=== The records ===
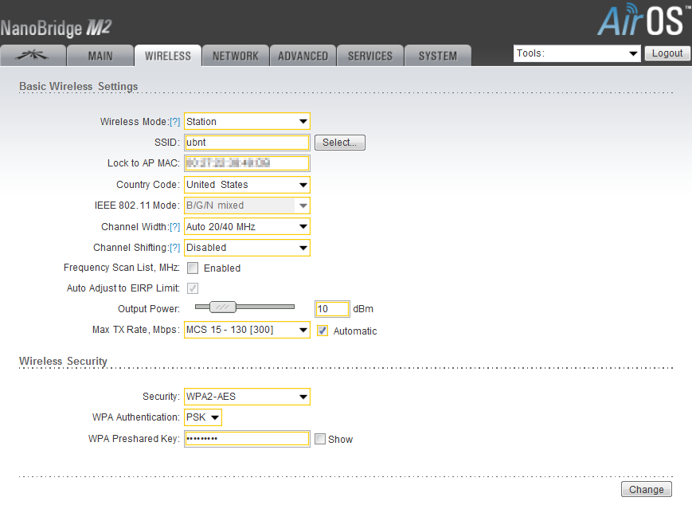Go to the Advanced tab
This screenshot has width=692, height=505.
pyautogui.click(x=303, y=56)
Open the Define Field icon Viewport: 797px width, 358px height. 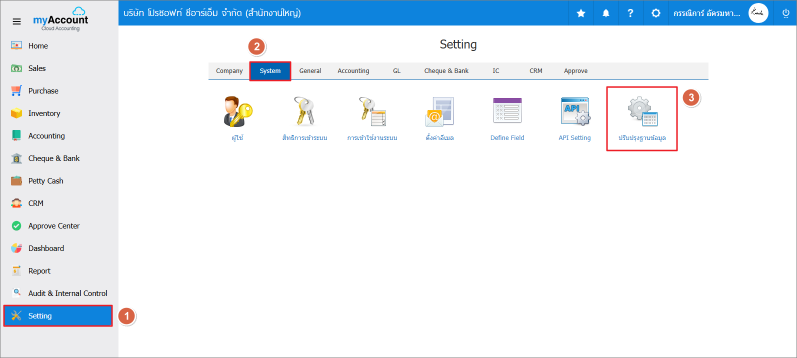pos(507,111)
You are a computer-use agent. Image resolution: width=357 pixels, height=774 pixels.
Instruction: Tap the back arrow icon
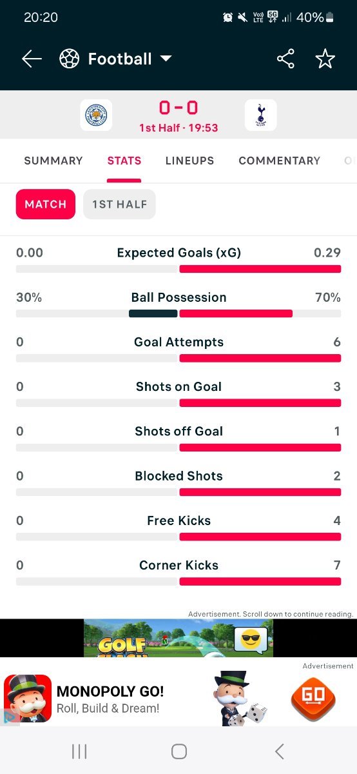pyautogui.click(x=32, y=59)
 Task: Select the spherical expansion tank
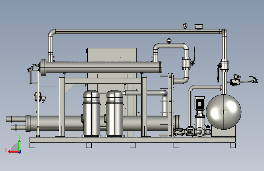pyautogui.click(x=224, y=112)
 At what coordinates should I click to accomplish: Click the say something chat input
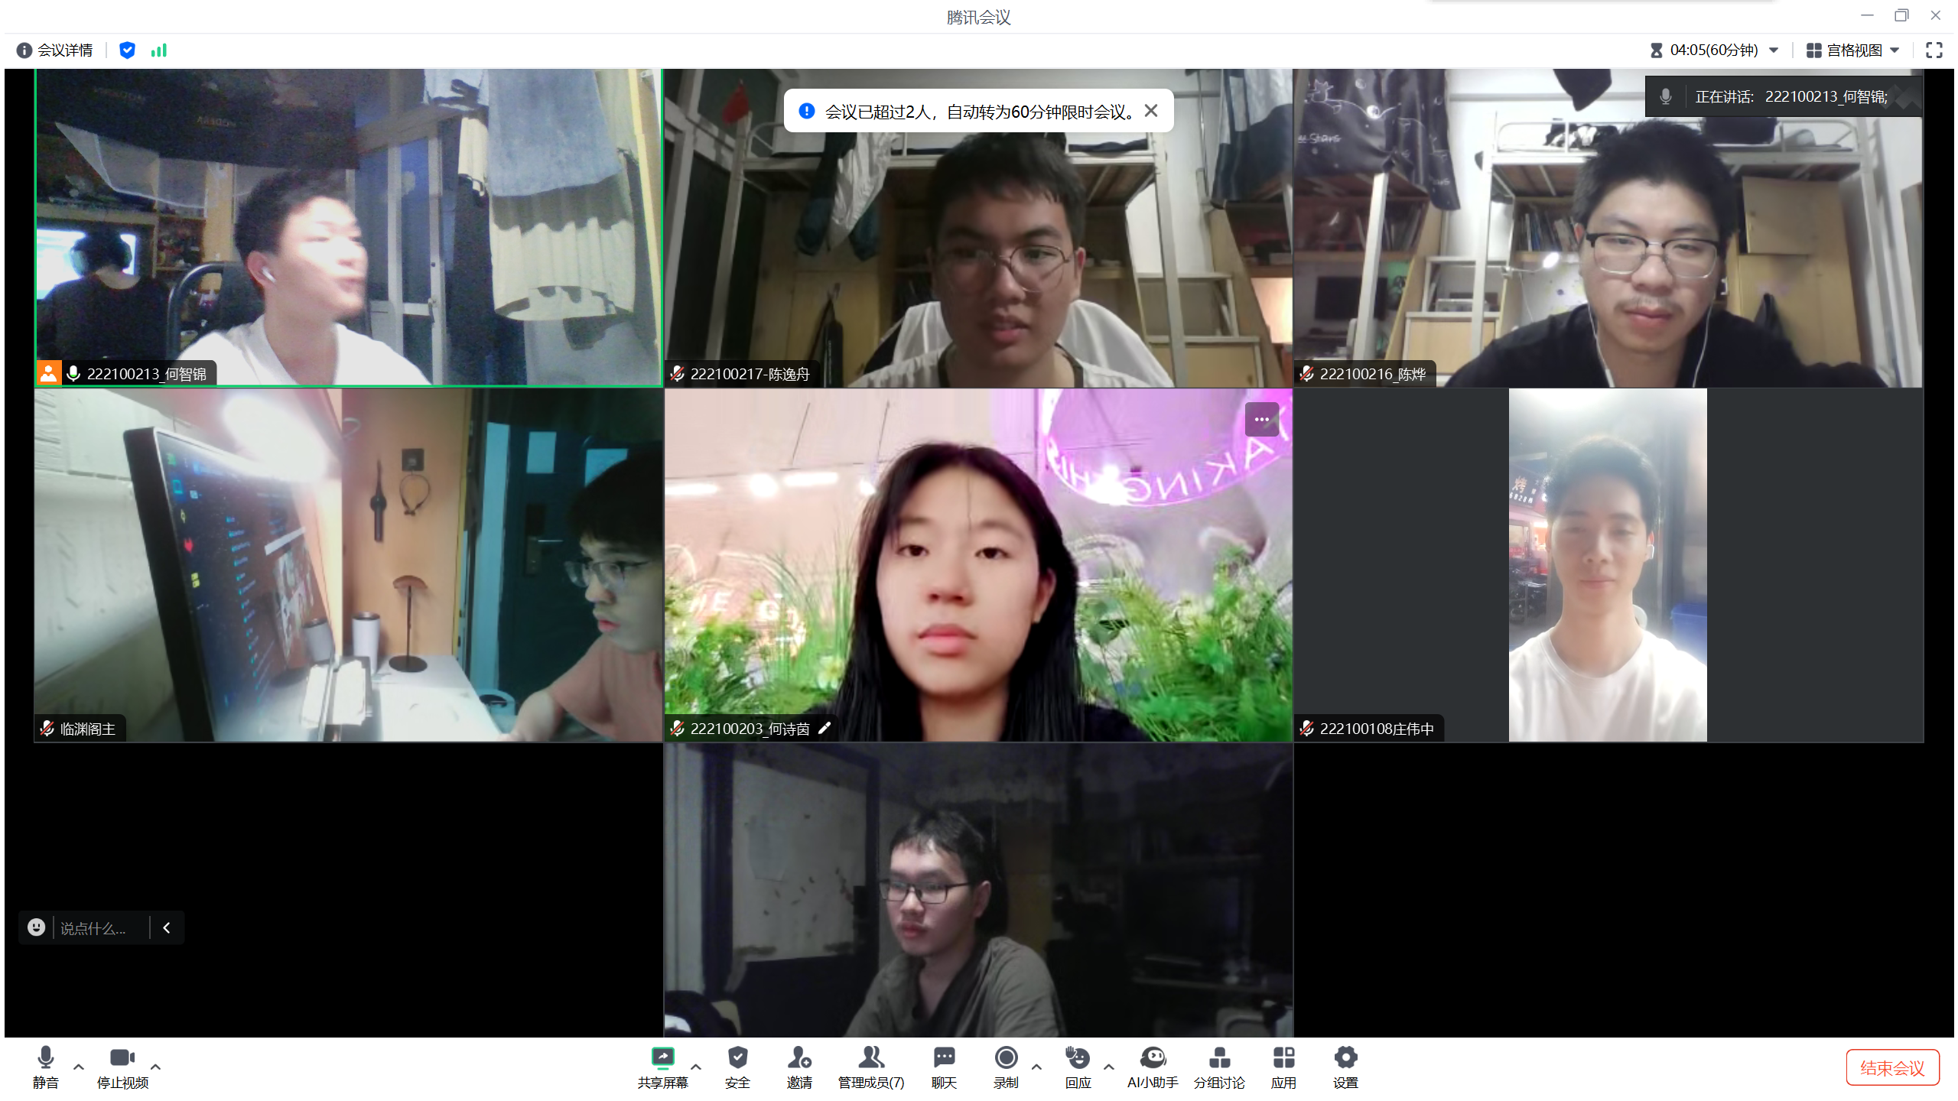(x=93, y=928)
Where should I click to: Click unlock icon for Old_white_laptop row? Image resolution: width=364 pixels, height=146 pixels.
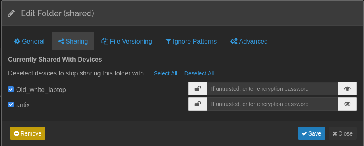point(198,89)
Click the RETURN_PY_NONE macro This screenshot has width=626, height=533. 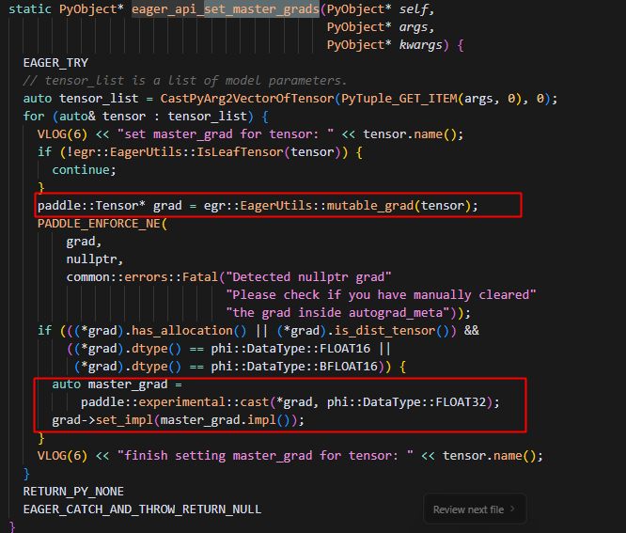(x=73, y=492)
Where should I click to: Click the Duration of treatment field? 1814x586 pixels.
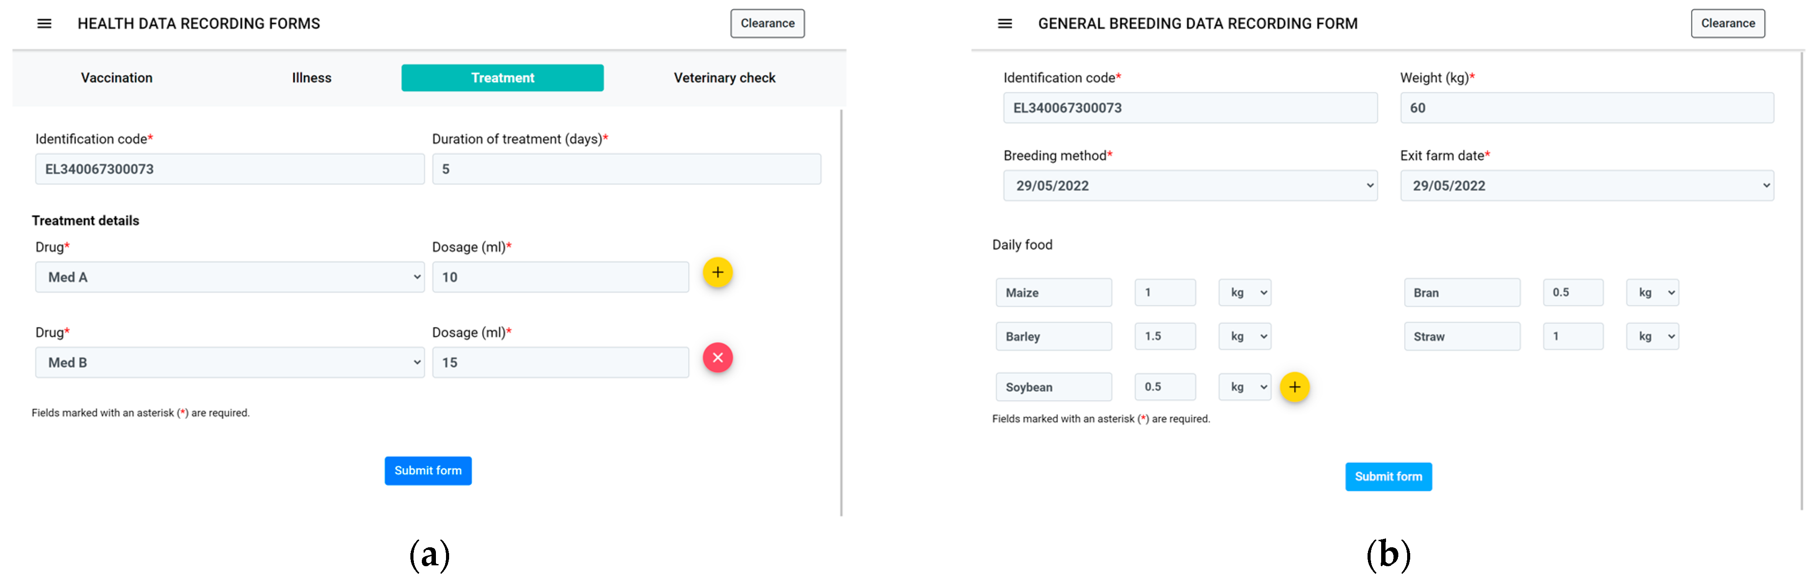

=== What you are asked to do ===
Which lines of the listing above contain the string "Where", matching case exactly? Extract each of those lines in full.

=== Answer to this exercise ===
Where should I click to: Click unlock icon for Old_white_laptop row? Image resolution: width=364 pixels, height=146 pixels.
Where should I click to: Click the Duration of treatment field? 1814x586 pixels.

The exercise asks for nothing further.